Interest in customs preclearance at Shannon tended therefore to recede somewhat. Last year, however, the Minister decided to pursue the matter further with the US authorities and, at a meeting in Washington in October, with Mrs. Elizabeth Dole, the US Secretary for Transportation, raised the question again. The meeting was well worth while and, following discussions between officials of our two administrations, the text of a draft agreement on a more limited preinspection arrangement was finalised. Under the proposed agreement, officers of the United States Immigration and Naturalisation Service would conduct at Shannon Airport inspection of passengers and aircraft crew required by United States immigration and public health laws and regulations for entry into the United States. Customs clearance would be carried out in the normal way on arrival in the United States. The draft agreement allows for extension of preinspection to other airports if considered desirable at a later stage.
As Senators are no doubt aware, airlines operating long-distance routes between parts of the US and Europe may, for a variety of aeronautical reasons, have to make a technical stop for refuelling purposes at an intermediate airport and, over the years, Aer Rianta have marketed Shannon as a suitable transit stop. The principal benefit to Ireland of preinspection is that Aer Rianta will be able to market it as another reason why airlines should operate through Shannon, thus generating additional traffic movements at the airport.
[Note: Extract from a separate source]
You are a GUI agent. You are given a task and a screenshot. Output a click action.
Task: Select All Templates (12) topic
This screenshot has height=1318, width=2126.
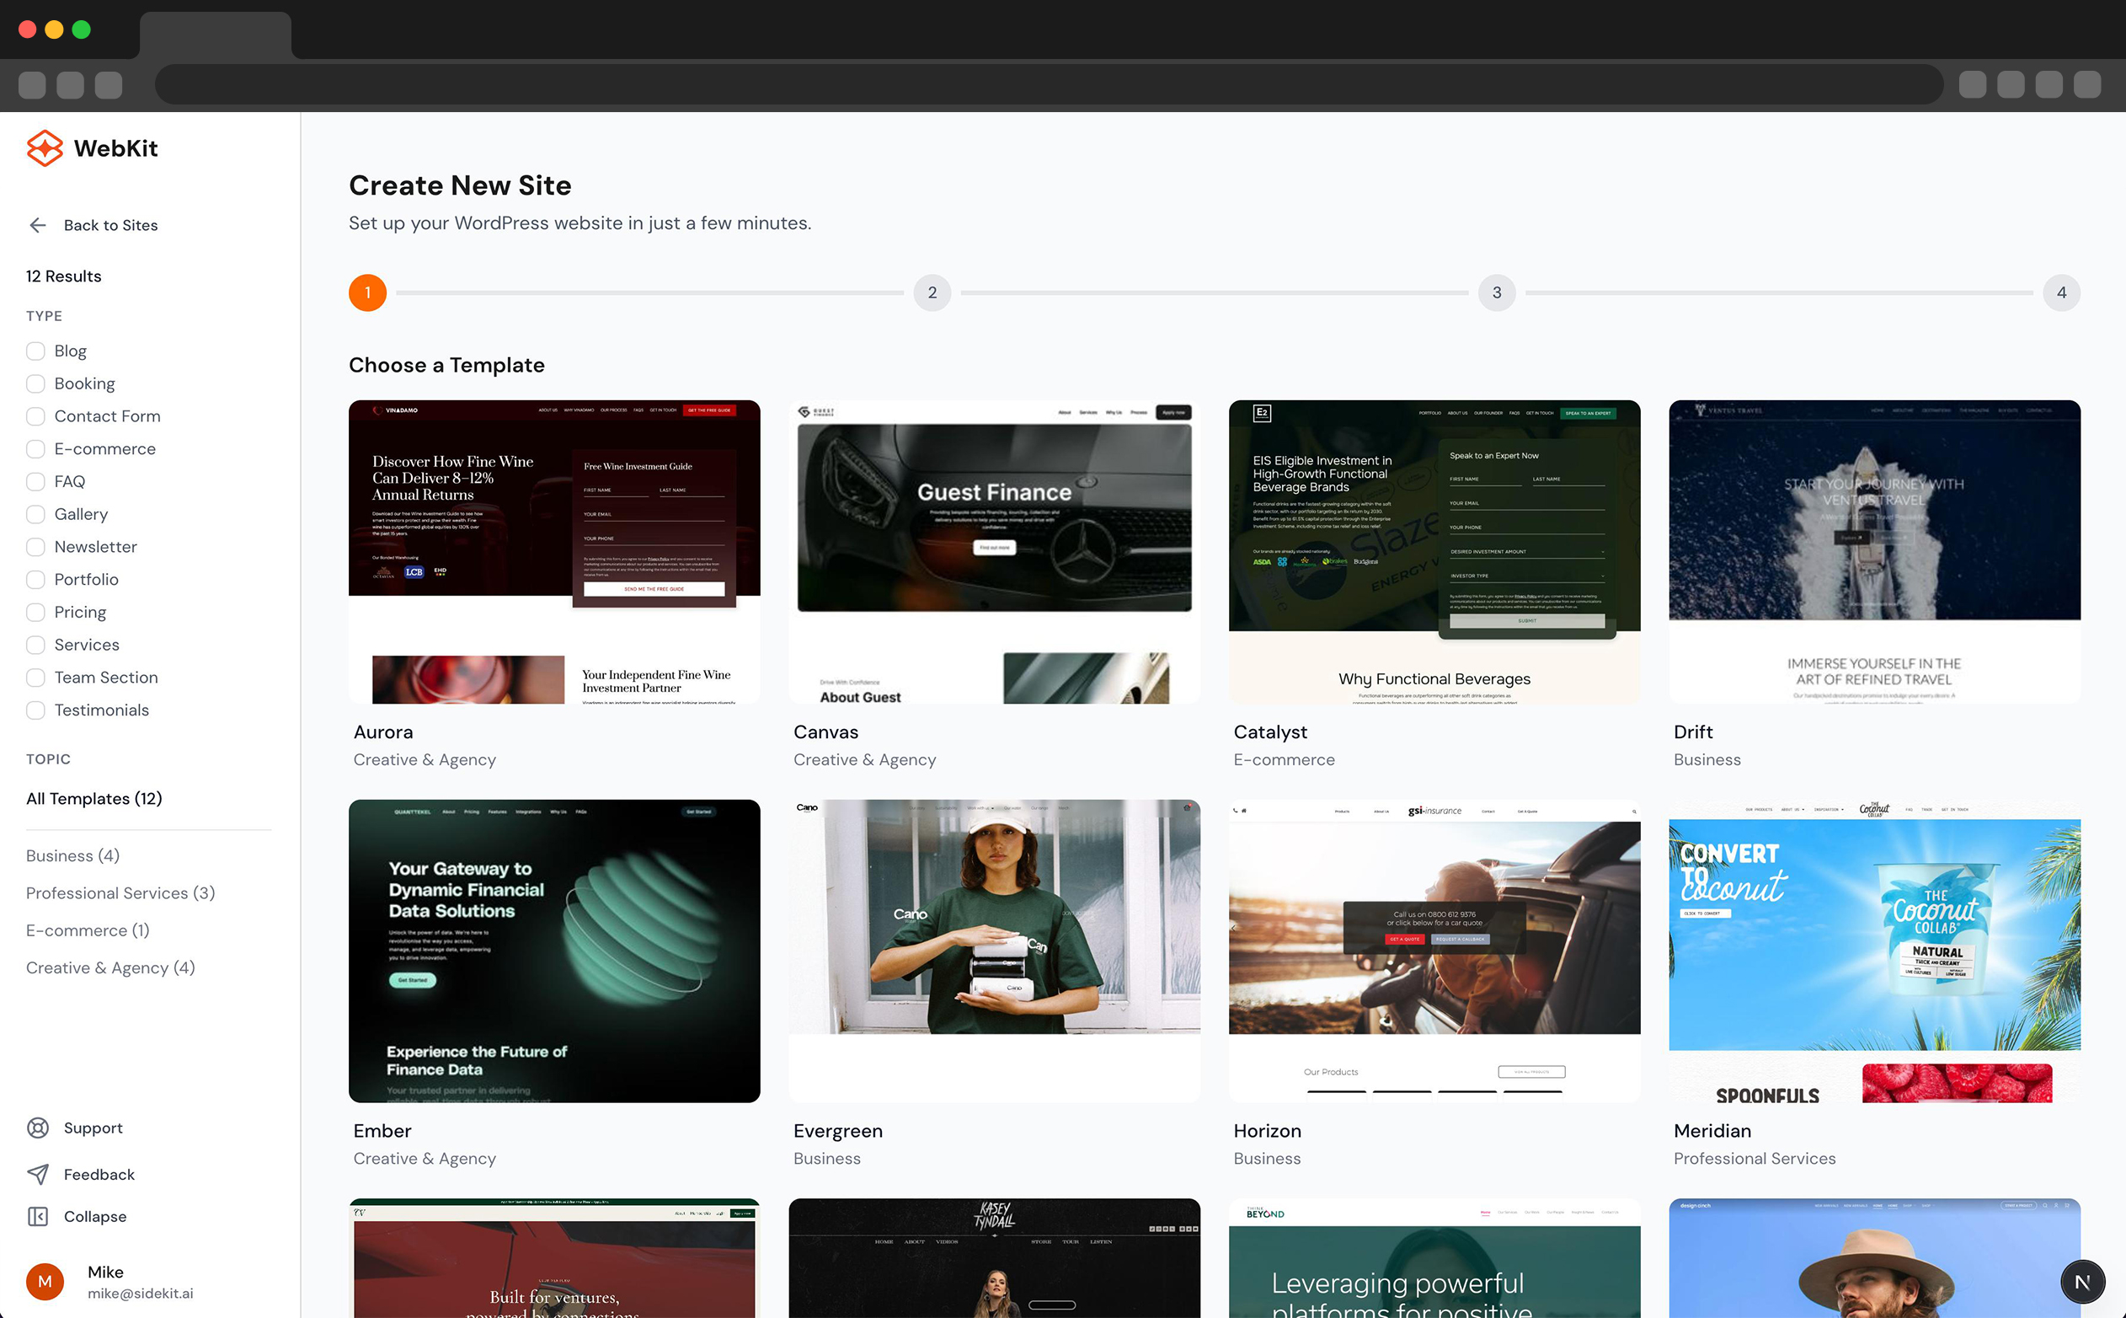tap(94, 798)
With the prospect of avoiding what are often lengthy delays at immigration on arrival in the US, preinspection at Shannon would mostly benefit business people and passengers holding other than US passports. Aer Rianta believe that preinspection should be of particular interest to airlines operating between Europe and the US with significant numbers of non-US citizens on board. Indeed, I see no reason why it should not also be of interest to airlines operating scheduled services between the US and Ireland, particularly those which turn around at Shannon.
To test the value of preinspection to Shannon Airport, agreement has been reached on an initial trial period of four months, commencing 1 July, after which the results of the trial will be evaluated by both countries and a decision taken as to whether preinspection should be established on a permanent basis. The trial period covers the peak period at Shannon Airport and, in the view of both the Irish and US authorities, will be sufficient to determine whether or not the experiment is a success.
Initial estimates were that preinspection could result in 100 extra landings at Shannon during the four-month trial period, generating significant net additional revenue for Aer Rianta from aircraft landing fees, inflight catering, sales of fuel and sales in the duty-free-shop. Aer Rianta estimated that the additional revenue generated would more than compensate for the "once-off" cost to the company of providing the physical facilities required at Shannon for preinspection.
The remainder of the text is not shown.